Professor Babai of the University of Chicago recently made an alleged breakthrough in theoretical computer science which concerns the problem of graph isomorphism. In lecture, we have often been told that there are massive networks in biology and social media, to only name two areas, that can not be effectively visualized because of the sheer mass of links and nodes; these networks can grow to be so convoluted that computers occasionally have a difficult time telling if two networks are, in fact, identical or not in an acceptably short time. This is an issue of computational complexity.

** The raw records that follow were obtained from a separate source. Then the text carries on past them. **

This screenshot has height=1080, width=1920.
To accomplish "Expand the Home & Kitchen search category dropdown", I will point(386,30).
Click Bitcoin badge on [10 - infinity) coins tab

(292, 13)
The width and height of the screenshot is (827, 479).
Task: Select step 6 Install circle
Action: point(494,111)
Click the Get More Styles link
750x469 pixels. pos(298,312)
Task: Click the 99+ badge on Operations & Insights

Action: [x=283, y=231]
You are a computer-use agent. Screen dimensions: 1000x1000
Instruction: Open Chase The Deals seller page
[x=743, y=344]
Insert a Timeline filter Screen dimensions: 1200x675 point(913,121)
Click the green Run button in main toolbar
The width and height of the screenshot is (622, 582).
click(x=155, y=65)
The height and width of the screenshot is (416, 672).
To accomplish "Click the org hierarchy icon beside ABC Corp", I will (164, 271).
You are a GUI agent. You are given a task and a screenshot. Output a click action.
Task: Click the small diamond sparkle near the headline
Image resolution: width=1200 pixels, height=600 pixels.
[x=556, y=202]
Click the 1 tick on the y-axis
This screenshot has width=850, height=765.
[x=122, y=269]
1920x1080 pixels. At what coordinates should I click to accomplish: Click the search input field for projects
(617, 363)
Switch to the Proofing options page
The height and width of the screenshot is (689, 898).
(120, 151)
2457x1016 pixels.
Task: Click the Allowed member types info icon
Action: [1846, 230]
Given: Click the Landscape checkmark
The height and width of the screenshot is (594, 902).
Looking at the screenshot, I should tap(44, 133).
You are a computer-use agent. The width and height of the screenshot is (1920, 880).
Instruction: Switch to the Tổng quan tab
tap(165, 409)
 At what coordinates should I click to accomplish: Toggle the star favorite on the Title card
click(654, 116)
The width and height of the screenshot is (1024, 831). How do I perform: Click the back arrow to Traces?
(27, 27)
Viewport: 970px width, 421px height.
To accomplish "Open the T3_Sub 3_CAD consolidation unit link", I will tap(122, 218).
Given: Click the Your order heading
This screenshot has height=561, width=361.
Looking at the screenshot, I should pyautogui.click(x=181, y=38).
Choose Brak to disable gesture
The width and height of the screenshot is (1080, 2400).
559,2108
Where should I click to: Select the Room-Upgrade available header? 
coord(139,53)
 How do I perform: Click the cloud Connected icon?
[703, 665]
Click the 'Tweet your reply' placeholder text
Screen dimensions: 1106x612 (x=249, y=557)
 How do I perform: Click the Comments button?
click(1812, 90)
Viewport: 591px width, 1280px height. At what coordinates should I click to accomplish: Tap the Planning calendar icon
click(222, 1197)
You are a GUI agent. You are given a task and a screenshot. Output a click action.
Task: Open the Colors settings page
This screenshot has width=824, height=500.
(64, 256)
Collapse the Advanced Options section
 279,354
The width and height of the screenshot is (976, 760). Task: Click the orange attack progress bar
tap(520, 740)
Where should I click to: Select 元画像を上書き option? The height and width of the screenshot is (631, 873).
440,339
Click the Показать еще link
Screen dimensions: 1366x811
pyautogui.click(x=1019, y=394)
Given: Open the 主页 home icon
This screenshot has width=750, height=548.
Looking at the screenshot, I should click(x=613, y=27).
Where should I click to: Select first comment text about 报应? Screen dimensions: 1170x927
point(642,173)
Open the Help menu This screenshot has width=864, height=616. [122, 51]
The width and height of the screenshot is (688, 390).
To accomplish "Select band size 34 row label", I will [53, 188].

There are, for the purposes of this post, two types of problems in computer science. The first are those that can be solved by a computer in polynomial time (P). The second are those whose solution time typically increases exponentially (NP). Some readers may know that this “P vs. NP” problem is one of the “million dollar” Millennium problems offered by the Clay Mathematics Institute. Babai does not claim to have solved the infamous “P vs. NP”; however, any advancement in determining the problems which are “P” or “NP” is important outside the realm of mathematics. Babai’s claim is that he has an algorithm for which telling if two complex networks are the same is completed in polynomial time, making graph isomorphism a “P” problem. If true, then his algorithm could render analysis of any network feasible in a reasonable amount of time.

This has the potential of making many network problems more tractable. Although many network problems must by necessity be done by scratch as they come, like, say, Google assigning PageRank values to pages, other problems may benefit hugely on being able to recognize that part of a current network problem is identical to a different network problem. It would be a waste of time to solve the same, or analogous, problem every time it appeared in an application; an algorithm used in this way could potentially speed up problem solving in any area where massive networks arise.

I believe that any subject that we’ve learned about in Networks is one where this algorithm would prove useful as the given network became very large. It is not very useful to specifically mention one application over another because network analysis is equally important in every large network problem no matter the specific application.

There is some doubt as to whether the algorithm will be practical. Some think that the algorithms currently in use are good enough. I remain hopeful that Babai’s algorithm, if functional, will prove useful. I imagine that as little as 40 years ago, people would scoff at the idea of ever needing to analyze networks with nodes among the millions. Now, of course, we know different. Perhaps in the near future, we will find a use for Babai’s work, if there is not one already.